**Given problem:** Gather every line of the listing below that contains the string "accomplish", and copy each line in full.

** START OF Data shown **

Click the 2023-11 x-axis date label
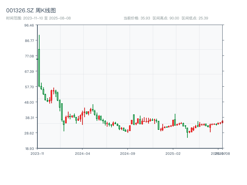This screenshot has height=185, width=247. point(37,153)
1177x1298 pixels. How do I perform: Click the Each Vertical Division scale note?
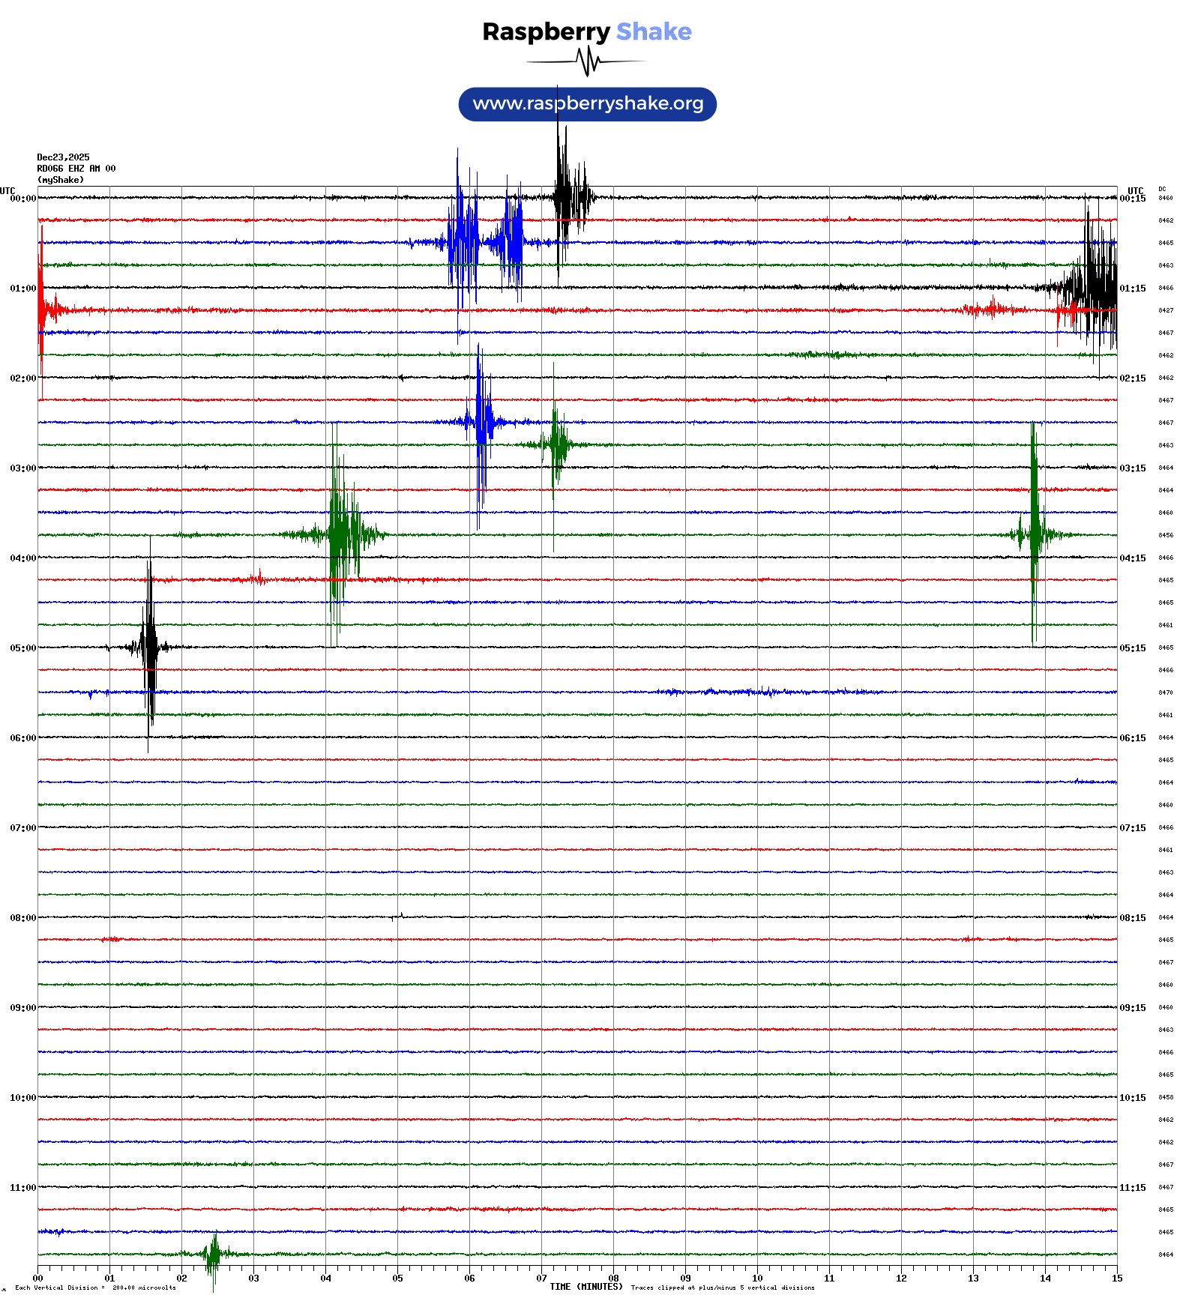coord(95,1288)
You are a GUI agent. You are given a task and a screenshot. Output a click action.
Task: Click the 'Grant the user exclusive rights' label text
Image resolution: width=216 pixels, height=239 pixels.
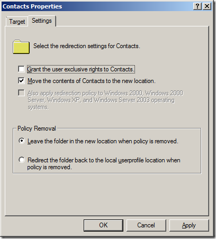(x=81, y=69)
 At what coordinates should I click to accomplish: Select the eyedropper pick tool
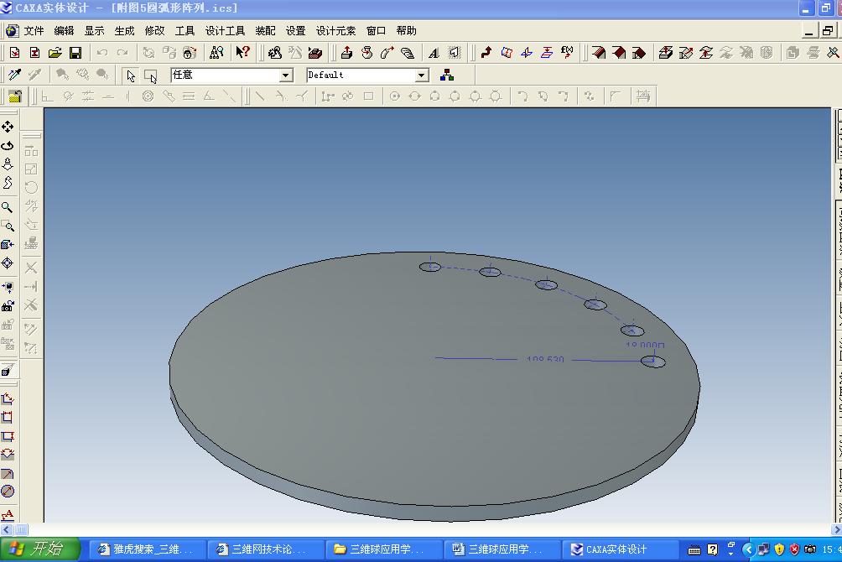click(14, 75)
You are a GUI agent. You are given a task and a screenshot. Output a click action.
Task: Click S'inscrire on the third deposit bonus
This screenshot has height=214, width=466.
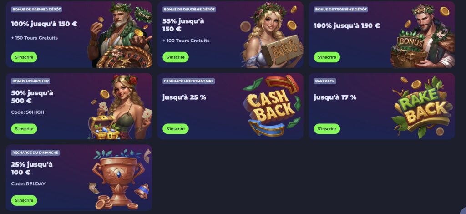click(x=327, y=57)
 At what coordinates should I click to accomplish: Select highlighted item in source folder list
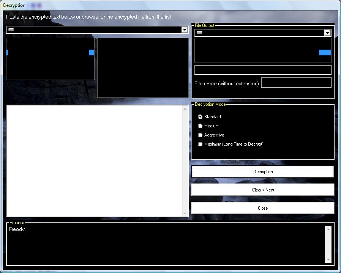50,52
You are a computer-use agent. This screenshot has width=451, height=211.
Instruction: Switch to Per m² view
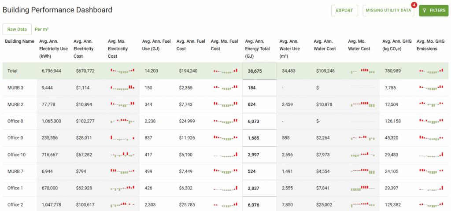[41, 29]
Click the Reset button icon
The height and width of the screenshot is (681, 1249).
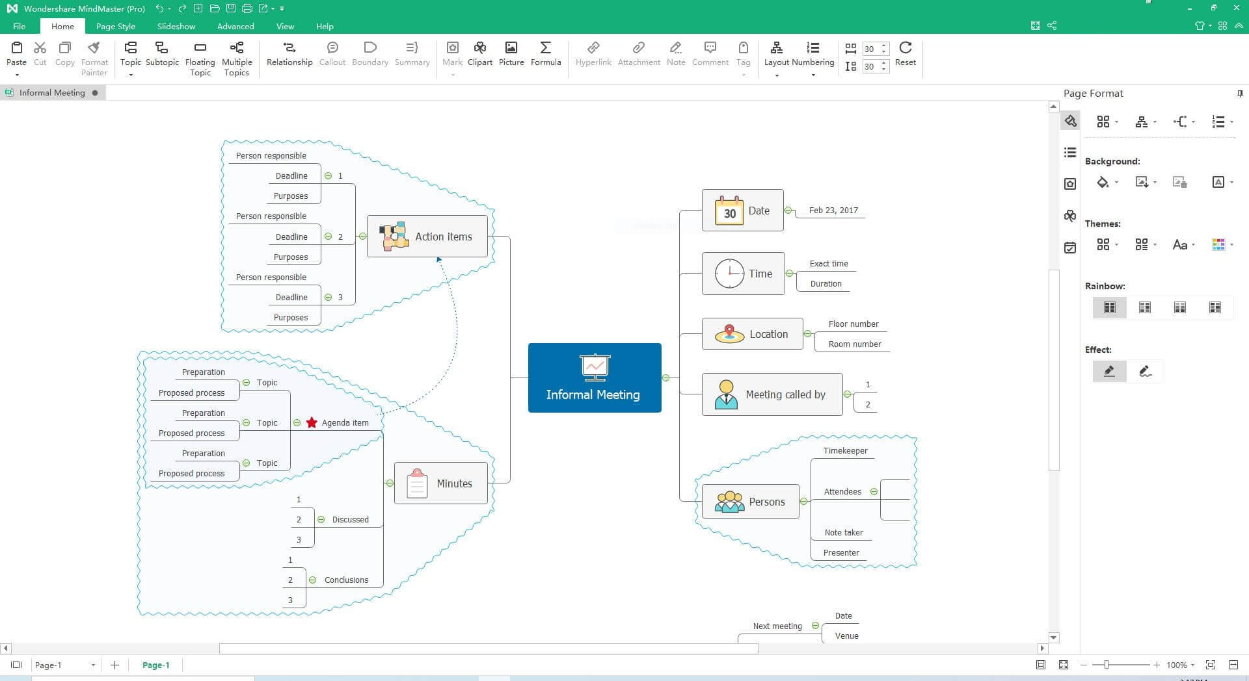pos(905,48)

** END OF Data shown **

**Final result:**
 At what coordinates should I click to accomplish: Select the eyedropper pick tool
 At what coordinates should I click to accomplish: Select highlighted item in source folder list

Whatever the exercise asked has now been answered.